Input data START
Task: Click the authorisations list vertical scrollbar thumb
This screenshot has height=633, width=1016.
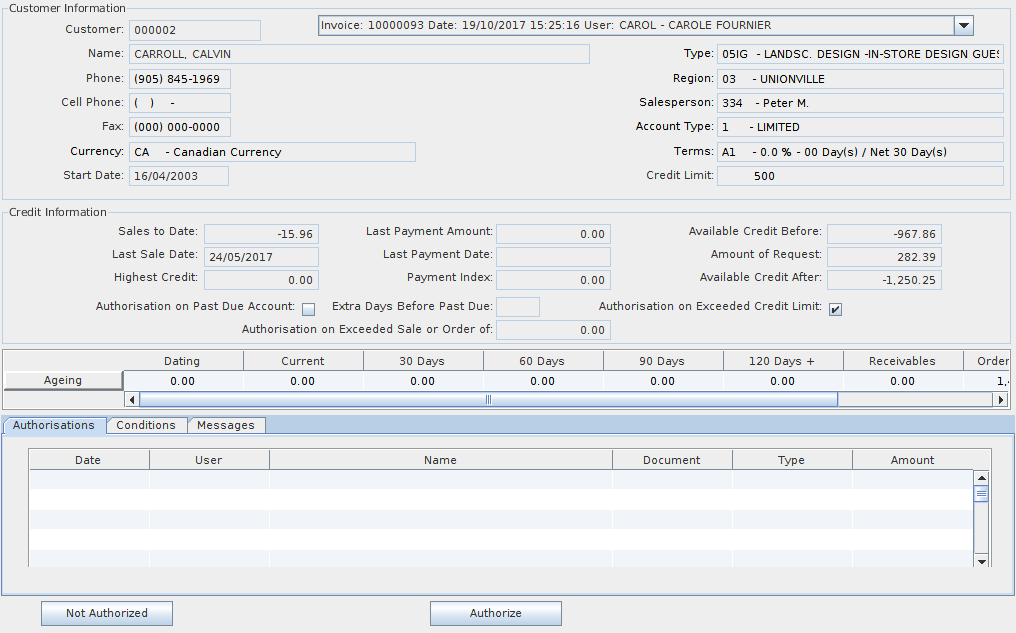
Input data END
Input data START
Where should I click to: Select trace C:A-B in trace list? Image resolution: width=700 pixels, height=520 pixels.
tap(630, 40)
Input data END
Input data START
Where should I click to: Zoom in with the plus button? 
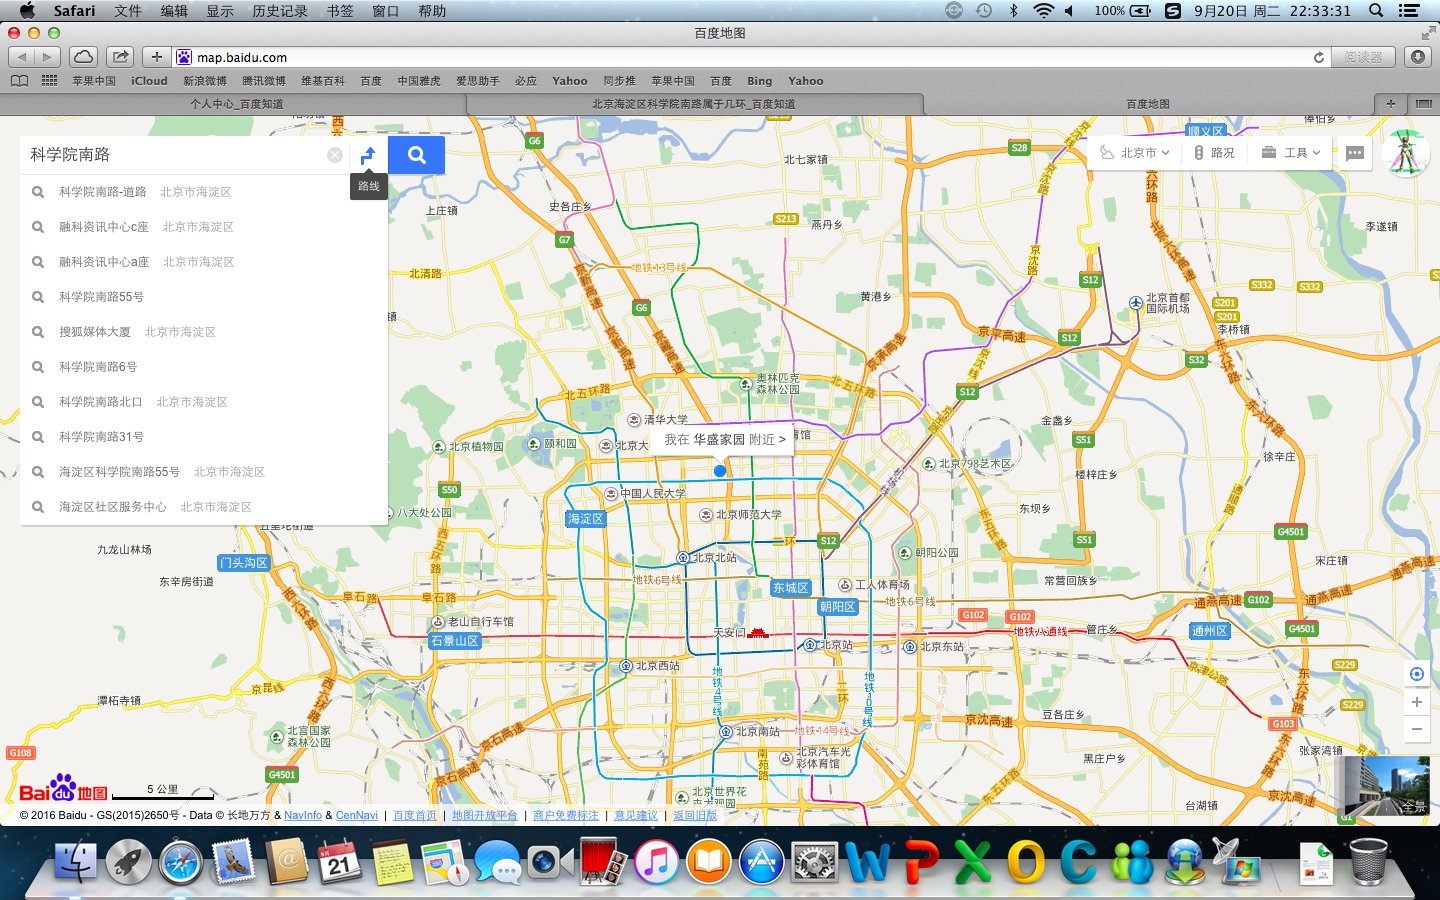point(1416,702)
Input data END
# Requirement
Taking the line with "Task: Click the" as the first and the line with "This screenshot has height=633, width=1016." as the last, retype that stretch of the data above exactly, with no other lines.

# Answer to this problem
Task: Click the authorisations list vertical scrollbar thumb
This screenshot has height=633, width=1016.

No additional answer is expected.